• WHAT YOU ARE ASKED TO DO:
Please print the records below word for word.

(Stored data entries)
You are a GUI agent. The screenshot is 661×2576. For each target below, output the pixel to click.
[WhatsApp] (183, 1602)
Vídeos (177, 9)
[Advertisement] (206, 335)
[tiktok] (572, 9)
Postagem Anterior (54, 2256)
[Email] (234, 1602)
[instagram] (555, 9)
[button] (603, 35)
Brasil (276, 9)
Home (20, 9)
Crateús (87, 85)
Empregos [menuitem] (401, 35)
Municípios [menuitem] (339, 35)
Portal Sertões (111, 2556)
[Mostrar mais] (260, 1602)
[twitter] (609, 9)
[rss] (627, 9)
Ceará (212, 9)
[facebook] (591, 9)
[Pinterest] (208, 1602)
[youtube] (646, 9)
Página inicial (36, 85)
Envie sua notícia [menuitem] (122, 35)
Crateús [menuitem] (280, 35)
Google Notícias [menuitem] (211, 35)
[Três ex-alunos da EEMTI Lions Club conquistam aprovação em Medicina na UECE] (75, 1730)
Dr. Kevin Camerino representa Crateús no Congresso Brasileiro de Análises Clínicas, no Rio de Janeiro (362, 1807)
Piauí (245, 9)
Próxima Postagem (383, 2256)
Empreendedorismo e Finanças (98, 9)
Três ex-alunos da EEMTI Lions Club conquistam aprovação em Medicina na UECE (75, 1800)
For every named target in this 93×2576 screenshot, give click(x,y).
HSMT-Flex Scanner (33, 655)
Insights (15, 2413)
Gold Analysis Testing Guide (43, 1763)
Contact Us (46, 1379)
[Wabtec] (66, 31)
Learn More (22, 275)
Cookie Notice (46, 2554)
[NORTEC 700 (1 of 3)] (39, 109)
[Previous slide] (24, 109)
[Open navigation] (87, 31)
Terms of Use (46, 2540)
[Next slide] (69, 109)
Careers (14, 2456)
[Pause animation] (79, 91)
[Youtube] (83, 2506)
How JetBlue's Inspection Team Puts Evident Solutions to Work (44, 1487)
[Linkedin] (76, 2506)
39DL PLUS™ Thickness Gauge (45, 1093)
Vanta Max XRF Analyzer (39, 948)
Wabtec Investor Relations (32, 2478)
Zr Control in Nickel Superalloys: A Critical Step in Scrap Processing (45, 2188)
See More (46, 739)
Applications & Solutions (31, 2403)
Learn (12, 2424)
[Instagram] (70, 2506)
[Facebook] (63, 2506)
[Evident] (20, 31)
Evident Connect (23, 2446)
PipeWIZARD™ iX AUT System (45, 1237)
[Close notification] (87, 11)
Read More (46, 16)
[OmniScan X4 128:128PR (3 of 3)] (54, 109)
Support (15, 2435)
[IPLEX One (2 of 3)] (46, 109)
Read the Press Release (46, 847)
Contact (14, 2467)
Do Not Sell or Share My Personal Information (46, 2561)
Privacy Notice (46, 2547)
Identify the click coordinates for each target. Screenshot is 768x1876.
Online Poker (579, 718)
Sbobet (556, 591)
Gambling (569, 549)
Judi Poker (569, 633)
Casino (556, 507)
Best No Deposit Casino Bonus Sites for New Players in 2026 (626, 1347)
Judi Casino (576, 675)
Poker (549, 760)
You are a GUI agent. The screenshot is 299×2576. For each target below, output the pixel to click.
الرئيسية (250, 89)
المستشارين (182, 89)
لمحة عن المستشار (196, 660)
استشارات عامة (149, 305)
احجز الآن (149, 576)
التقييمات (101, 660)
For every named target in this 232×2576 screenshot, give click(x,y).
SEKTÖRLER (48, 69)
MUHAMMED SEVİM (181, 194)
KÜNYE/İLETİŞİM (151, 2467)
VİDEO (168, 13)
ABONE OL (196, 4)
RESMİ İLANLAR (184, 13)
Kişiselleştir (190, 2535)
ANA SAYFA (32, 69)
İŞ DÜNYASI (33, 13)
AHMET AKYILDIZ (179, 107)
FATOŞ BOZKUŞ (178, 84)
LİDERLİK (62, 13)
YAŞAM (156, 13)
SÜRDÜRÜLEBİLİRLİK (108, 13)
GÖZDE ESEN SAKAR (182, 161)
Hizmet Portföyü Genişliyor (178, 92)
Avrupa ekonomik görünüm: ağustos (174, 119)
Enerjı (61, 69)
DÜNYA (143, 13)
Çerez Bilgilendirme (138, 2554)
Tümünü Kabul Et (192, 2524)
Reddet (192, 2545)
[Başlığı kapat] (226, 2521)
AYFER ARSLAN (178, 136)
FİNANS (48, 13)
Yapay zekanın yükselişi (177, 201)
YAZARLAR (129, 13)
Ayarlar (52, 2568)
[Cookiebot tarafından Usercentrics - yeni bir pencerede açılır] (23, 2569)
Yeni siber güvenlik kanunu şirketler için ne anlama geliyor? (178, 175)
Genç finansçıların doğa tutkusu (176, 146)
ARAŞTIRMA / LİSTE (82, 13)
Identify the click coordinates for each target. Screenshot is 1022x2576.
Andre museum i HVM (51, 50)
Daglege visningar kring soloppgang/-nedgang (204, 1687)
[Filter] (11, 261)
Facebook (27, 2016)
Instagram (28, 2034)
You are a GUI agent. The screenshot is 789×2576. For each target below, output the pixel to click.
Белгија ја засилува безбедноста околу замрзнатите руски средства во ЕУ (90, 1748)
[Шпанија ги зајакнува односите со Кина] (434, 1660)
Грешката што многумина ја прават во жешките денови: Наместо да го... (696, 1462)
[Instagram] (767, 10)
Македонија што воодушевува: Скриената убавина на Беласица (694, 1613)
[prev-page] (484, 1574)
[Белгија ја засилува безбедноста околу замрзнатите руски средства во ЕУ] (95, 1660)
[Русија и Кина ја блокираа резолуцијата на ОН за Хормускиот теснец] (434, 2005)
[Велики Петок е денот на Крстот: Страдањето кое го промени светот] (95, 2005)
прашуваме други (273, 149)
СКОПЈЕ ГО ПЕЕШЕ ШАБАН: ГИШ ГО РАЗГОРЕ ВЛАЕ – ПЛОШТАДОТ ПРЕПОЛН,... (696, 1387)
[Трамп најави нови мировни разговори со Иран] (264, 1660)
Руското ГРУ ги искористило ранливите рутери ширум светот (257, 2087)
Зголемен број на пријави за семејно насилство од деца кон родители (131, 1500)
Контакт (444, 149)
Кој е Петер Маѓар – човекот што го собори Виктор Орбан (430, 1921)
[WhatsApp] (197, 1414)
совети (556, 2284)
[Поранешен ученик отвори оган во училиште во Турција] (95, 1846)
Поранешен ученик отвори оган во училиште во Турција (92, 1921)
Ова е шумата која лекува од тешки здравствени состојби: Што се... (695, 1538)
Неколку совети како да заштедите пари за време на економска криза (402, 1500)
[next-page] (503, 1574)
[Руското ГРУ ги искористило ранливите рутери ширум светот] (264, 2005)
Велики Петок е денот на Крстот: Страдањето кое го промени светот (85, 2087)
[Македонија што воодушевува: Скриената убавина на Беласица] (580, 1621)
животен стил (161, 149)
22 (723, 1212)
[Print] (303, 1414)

• OUTPUT OF THE TASK:
You are a GUI agent. The screenshot is 661×2576. For each target below, output the pixel to click.
[WhatsApp] (183, 1602)
Vídeos (177, 9)
[Advertisement] (206, 335)
[tiktok] (572, 9)
Postagem Anterior (54, 2256)
[Email] (234, 1602)
[instagram] (555, 9)
[button] (603, 35)
Brasil (276, 9)
Home (20, 9)
Crateús (87, 85)
Empregos [menuitem] (401, 35)
Municípios [menuitem] (339, 35)
Portal Sertões (111, 2556)
[Mostrar mais] (260, 1602)
[twitter] (609, 9)
[rss] (627, 9)
Ceará (212, 9)
[facebook] (591, 9)
[Pinterest] (208, 1602)
[youtube] (646, 9)
Página inicial (36, 85)
Envie sua notícia [menuitem] (122, 35)
Crateús [menuitem] (280, 35)
Google Notícias [menuitem] (211, 35)
[Três ex-alunos da EEMTI Lions Club conquistam aprovação em Medicina na UECE] (75, 1730)
Dr. Kevin Camerino representa Crateús no Congresso Brasileiro de Análises Clínicas, no Rio de Janeiro (362, 1807)
Piauí (245, 9)
Próxima Postagem (383, 2256)
Empreendedorismo e Finanças (98, 9)
Três ex-alunos da EEMTI Lions Club conquistam aprovação em Medicina na UECE (75, 1800)
For every named target in this 93×2576 screenshot, give click(x,y).
HSMT-Flex Scanner (33, 655)
Insights (15, 2413)
Gold Analysis Testing Guide (43, 1763)
Contact Us (46, 1379)
[Wabtec] (66, 31)
Learn More (22, 275)
Cookie Notice (46, 2554)
[NORTEC 700 (1 of 3)] (39, 109)
[Previous slide] (24, 109)
[Open navigation] (87, 31)
Terms of Use (46, 2540)
[Next slide] (69, 109)
Careers (14, 2456)
[Pause animation] (79, 91)
[Youtube] (83, 2506)
How JetBlue's Inspection Team Puts Evident Solutions to Work (44, 1487)
[Linkedin] (76, 2506)
39DL PLUS™ Thickness Gauge (45, 1093)
Vanta Max XRF Analyzer (39, 948)
Wabtec Investor Relations (32, 2478)
Zr Control in Nickel Superalloys: A Critical Step in Scrap Processing (45, 2188)
See More (46, 739)
Applications & Solutions (31, 2403)
Learn (12, 2424)
[Instagram] (70, 2506)
[Facebook] (63, 2506)
[Evident] (20, 31)
Evident Connect (23, 2446)
PipeWIZARD™ iX AUT System (45, 1237)
[Close notification] (87, 11)
Read More (46, 16)
[OmniScan X4 128:128PR (3 of 3)] (54, 109)
Support (15, 2435)
[IPLEX One (2 of 3)] (46, 109)
Read the Press Release (46, 847)
Contact (14, 2467)
Do Not Sell or Share My Personal Information (46, 2561)
Privacy Notice (46, 2547)
Identify the click coordinates for each target. Screenshot is 768x1876.
Online Poker (579, 718)
Sbobet (556, 591)
Gambling (569, 549)
Judi Poker (569, 633)
Casino (556, 507)
Best No Deposit Casino Bonus Sites for New Players in 2026 (626, 1347)
Judi Casino (576, 675)
Poker (549, 760)
You are a GUI agent. The screenshot is 299×2576. For each target below, output the pixel to click.
الرئيسية (250, 89)
المستشارين (182, 89)
لمحة عن المستشار (196, 660)
استشارات عامة (149, 305)
احجز الآن (149, 576)
التقييمات (101, 660)
For every named target in this 232×2576 screenshot, give click(x,y).
SEKTÖRLER (48, 69)
MUHAMMED SEVİM (181, 194)
KÜNYE/İLETİŞİM (151, 2467)
VİDEO (168, 13)
ABONE OL (196, 4)
RESMİ İLANLAR (184, 13)
Kişiselleştir (190, 2535)
ANA SAYFA (32, 69)
İŞ DÜNYASI (33, 13)
AHMET AKYILDIZ (179, 107)
FATOŞ BOZKUŞ (178, 84)
LİDERLİK (62, 13)
YAŞAM (156, 13)
SÜRDÜRÜLEBİLİRLİK (108, 13)
GÖZDE ESEN SAKAR (182, 161)
Hizmet Portföyü Genişliyor (178, 92)
Avrupa ekonomik görünüm: ağustos (174, 119)
Enerjı (61, 69)
DÜNYA (143, 13)
Çerez Bilgilendirme (138, 2554)
Tümünü Kabul Et (192, 2524)
Reddet (192, 2545)
[Başlığı kapat] (226, 2521)
AYFER ARSLAN (178, 136)
FİNANS (48, 13)
Yapay zekanın yükselişi (177, 201)
YAZARLAR (129, 13)
Ayarlar (52, 2568)
[Cookiebot tarafından Usercentrics - yeni bir pencerede açılır] (23, 2569)
Yeni siber güvenlik kanunu şirketler için ne anlama geliyor? (178, 175)
Genç finansçıların doğa tutkusu (176, 146)
ARAŞTIRMA / LİSTE (82, 13)
Identify the click coordinates for each target. Screenshot is 1022x2576.
Andre museum i HVM (51, 50)
Daglege visningar kring soloppgang/-nedgang (204, 1687)
[Filter] (11, 261)
Facebook (27, 2016)
Instagram (28, 2034)
You are a GUI agent. The screenshot is 789×2576. For each target below, output the pixel to click.
Белгија ја засилува безбедноста околу замрзнатите руски средства во ЕУ (90, 1748)
[Шпанија ги зајакнува односите со Кина] (434, 1660)
Грешката што многумина ја прават во жешките денови: Наместо да го... (696, 1462)
[Instagram] (767, 10)
Македонија што воодушевува: Скриената убавина на Беласица (694, 1613)
[prev-page] (484, 1574)
[Белгија ја засилува безбедноста околу замрзнатите руски средства во ЕУ] (95, 1660)
[Русија и Кина ја блокираа резолуцијата на ОН за Хормускиот теснец] (434, 2005)
[Велики Петок е денот на Крстот: Страдањето кое го промени светот] (95, 2005)
прашуваме други (273, 149)
СКОПЈЕ ГО ПЕЕШЕ ШАБАН: ГИШ ГО РАЗГОРЕ ВЛАЕ – ПЛОШТАДОТ ПРЕПОЛН,... (696, 1387)
[Трамп најави нови мировни разговори со Иран] (264, 1660)
Руското ГРУ ги искористило ранливите рутери ширум светот (257, 2087)
Зголемен број на пријави за семејно насилство од деца кон родители (131, 1500)
Контакт (444, 149)
Кој е Петер Маѓар – човекот што го собори Виктор Орбан (430, 1921)
[WhatsApp] (197, 1414)
совети (556, 2284)
[Поранешен ученик отвори оган во училиште во Турција] (95, 1846)
Поранешен ученик отвори оган во училиште во Турција (92, 1921)
Ова е шумата која лекува од тешки здравствени состојби: Што се... (695, 1538)
Неколку совети како да заштедите пари за време на економска криза (402, 1500)
[next-page] (503, 1574)
[Руското ГРУ ги искористило ранливите рутери ширум светот] (264, 2005)
Велики Петок е денот на Крстот: Страдањето кое го промени светот (85, 2087)
[Македонија што воодушевува: Скриената убавина на Беласица] (580, 1621)
животен стил (161, 149)
22 (723, 1212)
[Print] (303, 1414)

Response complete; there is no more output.